Long stretches of barren field divide one farm from the next along a quiet rural road near Athens, Ohio, with nothing much to interrupt your view save for the odd cow milling about. But those driving past one particular homestead could be forgiven for slowing to a crawl—or even stopping in—to catch a closer glimpse of the “lazy river” water-park ride being carved into the bucolic landscape.

“So many people knock on the door to ask us when we’re going to open to the public,” says the artist Lizzie Fitch, who, with her longtime collaborator Ryan Trecartin, dreamed up the lazy river as a set for their latest cycle of films, which forms the centerpiece of “Whether Line,” a new Fitch-Trecartin exhibition running through early August at the Fondazione Prada in Milan.
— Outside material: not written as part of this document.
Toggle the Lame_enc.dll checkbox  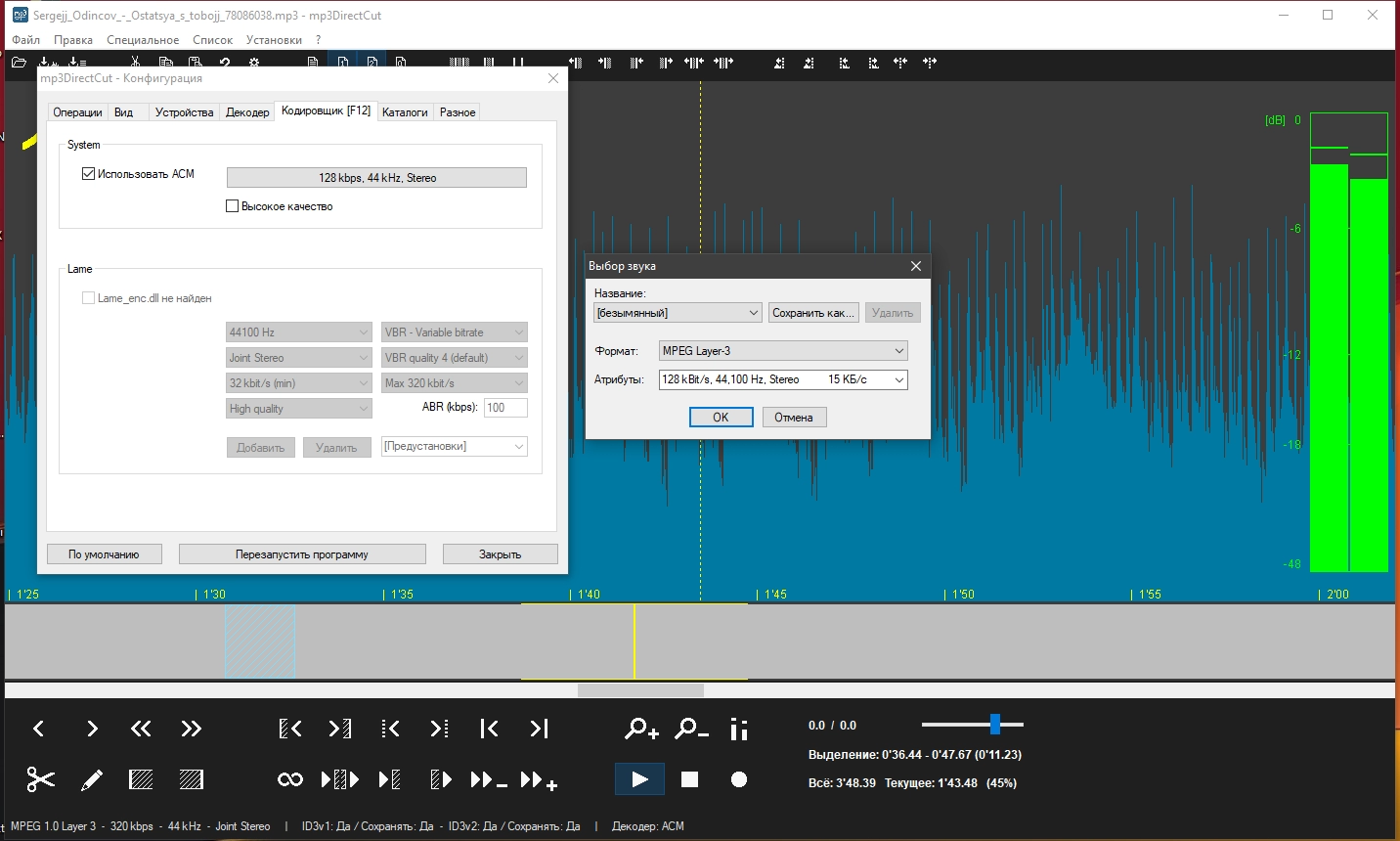(x=89, y=298)
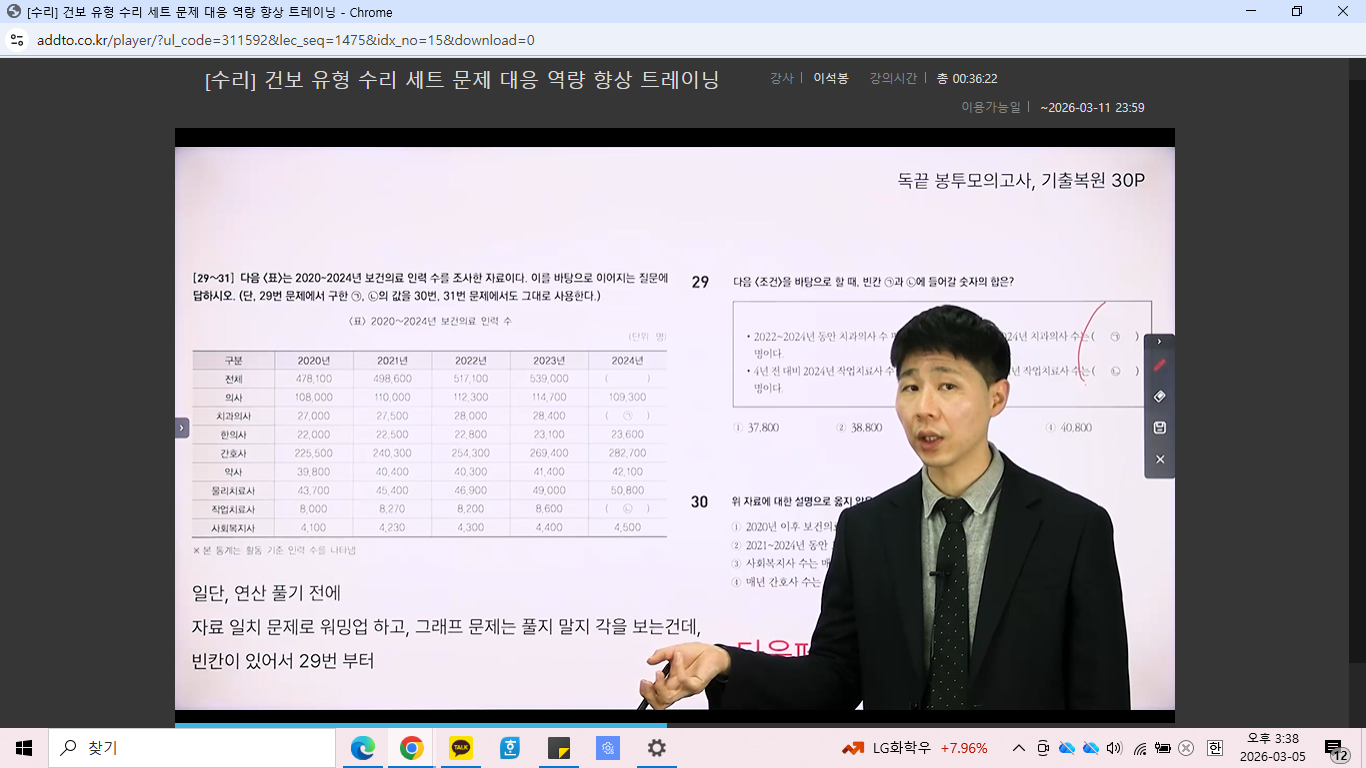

The river is just one of three ambitious set pieces that the pair have built since purchasing the 32-acre site in November 2016, the week after a large swath of urban Americans began focusing on the middle of the country for the first time.

The prefab barn, which comprises a motley assortment of styles, colors, and design elements, including a stone fireplace next to a garage door.

Photograph by Alec Soth/Magnum Photos.

For Trecartin and Fitch, relocating from Los Angeles, where they had lived since 2010, marked a return home: Both grew up in small-town Ohio—Trecartin, in Massillon and, later, Whitehouse; Fitch, in Oberlin. The artists also share teenage memories of Cedar Point, a mecca for roller coaster fans in Sandusky. They had been “thinking about amusement parks for, like, ever,” says Trecartin, who was intrigued by the parallels between the sensation of a furious ride and the pacing of their own deliriously frenetic films. In both cases, things happen too quickly to process, and only in recalling them is one able to piece together a version of the experience. When Astrid Welter, the head of programs at the Fondazione Prada, approached them about creating a project for the private foundation, the notion of making a lazy river struck Trecartin and Fitch as too ambitious to propose. But Miuccia Prada says she was “guided by our faith in their desire to reimagine the classical features of a movie and to imagine new forms of entertainment.” When the Prada team pressed the duo to present the idea they were most obsessed with, “we were like, ‘Uh, okay!’ ” Trecartin says.

A rack of costumes.

Photograph by Alec Soth/Magnum Photos.

Rare are the artists who look to upend their lives by moving their studio operations with each new project. Trecartin and Fitch, ­however, have lived in Philadelphia, New Orleans, Miami, and Los ­Angeles, relishing the creative kick that comes with unfamiliar terrain. “A new ­environment inserts itself into wherever your brain is at the time and challenges the architecture of your thinking,” says Trecartin, still buoyantly boyish at 38. “It’s always inspiring to us, and we were missing that jolt.” The two artists met as freshmen at the Rhode Island School of Design in 2000. Bound platonically, they have lived and worked together ever since, often with many of the original RISD collaborators who participated in A Family Finds Entertainment, ­Trecartin’s breakout senior thesis film, which earned him a berth in the 2006 Whitney Biennial and marked the beginning of his rapid critical ascent. In past years, he and Fitch, 37, have become known for movies and sculptural installations that continue to redefine genres.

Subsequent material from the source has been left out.